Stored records
..............................
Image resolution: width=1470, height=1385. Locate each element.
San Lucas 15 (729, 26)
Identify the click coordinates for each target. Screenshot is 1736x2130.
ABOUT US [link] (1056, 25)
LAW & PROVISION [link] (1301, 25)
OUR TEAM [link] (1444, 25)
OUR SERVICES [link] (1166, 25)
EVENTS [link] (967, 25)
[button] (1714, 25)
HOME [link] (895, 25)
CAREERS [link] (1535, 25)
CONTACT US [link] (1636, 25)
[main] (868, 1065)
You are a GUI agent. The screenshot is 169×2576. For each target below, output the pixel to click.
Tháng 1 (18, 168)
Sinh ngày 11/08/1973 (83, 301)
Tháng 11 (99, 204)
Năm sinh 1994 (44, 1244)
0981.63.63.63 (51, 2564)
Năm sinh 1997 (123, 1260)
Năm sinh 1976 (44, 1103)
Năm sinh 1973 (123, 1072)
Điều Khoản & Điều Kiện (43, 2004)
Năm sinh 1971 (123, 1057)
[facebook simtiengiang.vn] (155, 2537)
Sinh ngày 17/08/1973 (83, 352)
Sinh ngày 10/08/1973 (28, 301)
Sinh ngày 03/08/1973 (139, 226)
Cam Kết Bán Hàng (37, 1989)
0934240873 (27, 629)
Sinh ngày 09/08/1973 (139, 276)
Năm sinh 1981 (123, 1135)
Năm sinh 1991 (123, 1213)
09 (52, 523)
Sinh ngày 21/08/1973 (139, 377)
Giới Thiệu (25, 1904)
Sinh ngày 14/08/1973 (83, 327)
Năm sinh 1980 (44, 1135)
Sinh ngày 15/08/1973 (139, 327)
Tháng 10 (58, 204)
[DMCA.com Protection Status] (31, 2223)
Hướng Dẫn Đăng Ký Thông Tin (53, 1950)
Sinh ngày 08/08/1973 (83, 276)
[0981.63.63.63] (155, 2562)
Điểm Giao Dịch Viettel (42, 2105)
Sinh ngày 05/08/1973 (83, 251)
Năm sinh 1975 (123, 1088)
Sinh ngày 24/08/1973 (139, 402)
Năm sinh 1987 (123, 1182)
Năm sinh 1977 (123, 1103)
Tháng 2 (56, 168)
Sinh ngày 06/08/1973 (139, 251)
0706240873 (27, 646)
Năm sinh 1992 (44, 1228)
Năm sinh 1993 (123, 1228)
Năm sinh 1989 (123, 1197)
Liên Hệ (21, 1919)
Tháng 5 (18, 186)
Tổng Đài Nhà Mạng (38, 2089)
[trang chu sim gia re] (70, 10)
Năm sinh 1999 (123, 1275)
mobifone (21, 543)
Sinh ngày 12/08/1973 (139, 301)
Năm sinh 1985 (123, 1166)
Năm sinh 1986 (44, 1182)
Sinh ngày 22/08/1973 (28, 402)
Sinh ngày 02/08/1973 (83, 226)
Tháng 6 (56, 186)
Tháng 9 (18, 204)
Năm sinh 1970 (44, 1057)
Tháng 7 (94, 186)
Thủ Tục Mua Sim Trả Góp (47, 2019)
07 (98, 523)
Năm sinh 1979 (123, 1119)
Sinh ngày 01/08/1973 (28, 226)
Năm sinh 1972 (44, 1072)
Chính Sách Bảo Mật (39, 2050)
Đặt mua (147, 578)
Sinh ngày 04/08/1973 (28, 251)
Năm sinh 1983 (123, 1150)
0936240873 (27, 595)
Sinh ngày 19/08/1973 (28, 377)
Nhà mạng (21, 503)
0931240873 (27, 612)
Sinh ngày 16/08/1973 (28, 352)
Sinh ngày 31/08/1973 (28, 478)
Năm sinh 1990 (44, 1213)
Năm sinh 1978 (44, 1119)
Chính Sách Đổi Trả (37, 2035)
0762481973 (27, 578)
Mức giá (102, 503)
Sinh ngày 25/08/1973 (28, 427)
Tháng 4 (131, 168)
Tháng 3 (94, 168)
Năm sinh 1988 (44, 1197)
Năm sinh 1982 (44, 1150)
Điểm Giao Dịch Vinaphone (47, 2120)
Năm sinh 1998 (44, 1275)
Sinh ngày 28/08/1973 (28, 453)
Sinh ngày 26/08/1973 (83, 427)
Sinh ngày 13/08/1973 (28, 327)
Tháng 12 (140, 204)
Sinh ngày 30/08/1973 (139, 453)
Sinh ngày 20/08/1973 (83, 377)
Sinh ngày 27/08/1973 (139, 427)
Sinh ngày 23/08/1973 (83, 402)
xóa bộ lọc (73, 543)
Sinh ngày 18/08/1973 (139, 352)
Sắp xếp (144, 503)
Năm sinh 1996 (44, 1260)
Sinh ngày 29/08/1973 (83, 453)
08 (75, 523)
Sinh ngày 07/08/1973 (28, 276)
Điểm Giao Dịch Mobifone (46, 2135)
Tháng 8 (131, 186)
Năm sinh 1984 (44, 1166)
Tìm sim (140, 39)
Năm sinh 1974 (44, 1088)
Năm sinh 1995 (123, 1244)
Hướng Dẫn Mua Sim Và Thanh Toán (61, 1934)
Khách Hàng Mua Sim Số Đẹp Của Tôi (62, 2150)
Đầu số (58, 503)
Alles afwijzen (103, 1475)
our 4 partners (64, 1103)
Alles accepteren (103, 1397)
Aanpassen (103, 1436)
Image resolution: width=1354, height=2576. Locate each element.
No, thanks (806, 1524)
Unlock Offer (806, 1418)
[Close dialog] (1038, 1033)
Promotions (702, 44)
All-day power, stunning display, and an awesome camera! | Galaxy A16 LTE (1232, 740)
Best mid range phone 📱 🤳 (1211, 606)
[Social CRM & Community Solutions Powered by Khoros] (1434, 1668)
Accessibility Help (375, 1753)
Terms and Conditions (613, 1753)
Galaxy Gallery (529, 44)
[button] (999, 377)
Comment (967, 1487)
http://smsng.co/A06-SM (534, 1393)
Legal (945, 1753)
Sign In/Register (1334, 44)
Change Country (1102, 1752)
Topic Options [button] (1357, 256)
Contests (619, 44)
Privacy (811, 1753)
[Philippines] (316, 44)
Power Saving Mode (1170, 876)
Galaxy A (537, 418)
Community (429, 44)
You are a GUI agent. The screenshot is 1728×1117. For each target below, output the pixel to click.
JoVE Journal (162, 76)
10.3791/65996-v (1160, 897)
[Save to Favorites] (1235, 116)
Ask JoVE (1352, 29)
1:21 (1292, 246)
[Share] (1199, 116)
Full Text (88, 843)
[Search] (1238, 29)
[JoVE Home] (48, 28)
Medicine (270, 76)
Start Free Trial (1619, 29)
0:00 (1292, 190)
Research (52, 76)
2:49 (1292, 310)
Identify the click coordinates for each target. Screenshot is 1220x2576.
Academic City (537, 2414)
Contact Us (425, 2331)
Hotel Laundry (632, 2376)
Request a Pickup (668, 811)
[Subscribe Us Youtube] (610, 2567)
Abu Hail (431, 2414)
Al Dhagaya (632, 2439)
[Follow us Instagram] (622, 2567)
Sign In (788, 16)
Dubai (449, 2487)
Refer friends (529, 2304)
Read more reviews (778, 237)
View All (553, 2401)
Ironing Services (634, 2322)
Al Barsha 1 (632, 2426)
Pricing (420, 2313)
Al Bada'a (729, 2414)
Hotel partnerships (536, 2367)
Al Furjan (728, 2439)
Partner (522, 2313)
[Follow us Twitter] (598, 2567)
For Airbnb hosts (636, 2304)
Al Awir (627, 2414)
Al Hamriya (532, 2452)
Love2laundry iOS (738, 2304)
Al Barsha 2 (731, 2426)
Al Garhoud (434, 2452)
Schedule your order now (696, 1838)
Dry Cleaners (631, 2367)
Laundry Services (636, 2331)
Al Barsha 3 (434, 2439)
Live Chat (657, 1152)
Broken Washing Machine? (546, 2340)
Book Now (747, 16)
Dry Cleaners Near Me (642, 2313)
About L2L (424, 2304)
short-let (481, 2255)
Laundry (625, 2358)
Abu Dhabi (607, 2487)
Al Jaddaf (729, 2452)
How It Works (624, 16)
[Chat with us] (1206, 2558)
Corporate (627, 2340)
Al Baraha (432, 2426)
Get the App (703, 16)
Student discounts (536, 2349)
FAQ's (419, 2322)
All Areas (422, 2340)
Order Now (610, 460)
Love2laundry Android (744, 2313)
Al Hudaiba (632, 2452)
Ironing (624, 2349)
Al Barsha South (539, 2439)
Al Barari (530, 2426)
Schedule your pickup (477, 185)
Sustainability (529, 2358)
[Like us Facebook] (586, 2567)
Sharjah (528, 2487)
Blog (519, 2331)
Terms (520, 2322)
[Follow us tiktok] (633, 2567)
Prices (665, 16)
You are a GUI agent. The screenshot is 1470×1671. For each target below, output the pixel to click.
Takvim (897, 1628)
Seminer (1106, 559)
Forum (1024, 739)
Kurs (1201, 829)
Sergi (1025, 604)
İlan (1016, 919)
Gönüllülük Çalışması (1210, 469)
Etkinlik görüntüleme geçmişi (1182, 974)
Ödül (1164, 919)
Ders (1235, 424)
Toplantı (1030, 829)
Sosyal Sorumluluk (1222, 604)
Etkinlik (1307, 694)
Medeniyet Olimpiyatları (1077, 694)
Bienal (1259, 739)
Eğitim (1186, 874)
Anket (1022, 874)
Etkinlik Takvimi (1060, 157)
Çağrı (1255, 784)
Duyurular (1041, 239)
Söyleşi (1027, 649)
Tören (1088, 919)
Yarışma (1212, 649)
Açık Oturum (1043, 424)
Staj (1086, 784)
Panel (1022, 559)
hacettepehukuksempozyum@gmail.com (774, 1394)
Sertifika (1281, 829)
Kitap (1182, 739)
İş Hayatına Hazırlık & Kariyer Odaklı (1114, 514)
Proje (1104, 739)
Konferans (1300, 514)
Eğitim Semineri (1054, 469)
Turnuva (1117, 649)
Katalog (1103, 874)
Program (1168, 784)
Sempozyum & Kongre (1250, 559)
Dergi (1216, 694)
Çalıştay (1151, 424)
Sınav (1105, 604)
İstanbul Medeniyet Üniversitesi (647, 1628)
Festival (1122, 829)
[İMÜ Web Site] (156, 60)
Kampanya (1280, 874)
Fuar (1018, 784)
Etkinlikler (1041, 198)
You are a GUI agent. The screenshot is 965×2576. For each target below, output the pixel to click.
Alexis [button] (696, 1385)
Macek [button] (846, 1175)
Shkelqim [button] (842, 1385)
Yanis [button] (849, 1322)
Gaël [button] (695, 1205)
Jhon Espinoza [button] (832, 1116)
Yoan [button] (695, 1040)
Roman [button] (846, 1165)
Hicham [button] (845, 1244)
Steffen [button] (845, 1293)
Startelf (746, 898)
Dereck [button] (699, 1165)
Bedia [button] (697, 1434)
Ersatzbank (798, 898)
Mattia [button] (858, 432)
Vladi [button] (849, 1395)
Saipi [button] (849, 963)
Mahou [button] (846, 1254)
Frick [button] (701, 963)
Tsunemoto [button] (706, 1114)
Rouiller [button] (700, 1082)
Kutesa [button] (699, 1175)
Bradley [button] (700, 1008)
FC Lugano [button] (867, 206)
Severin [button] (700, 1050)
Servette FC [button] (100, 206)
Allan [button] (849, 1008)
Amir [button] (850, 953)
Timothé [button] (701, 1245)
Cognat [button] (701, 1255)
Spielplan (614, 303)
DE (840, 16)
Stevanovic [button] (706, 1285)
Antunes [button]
..............................
» Problem details: In the entries above, find each line with the string "Điểm" and copy it.

» The answer:
Điểm Giao Dịch Viettel (42, 2105)
Điểm Giao Dịch Vinaphone (47, 2120)
Điểm Giao Dịch Mobifone (46, 2135)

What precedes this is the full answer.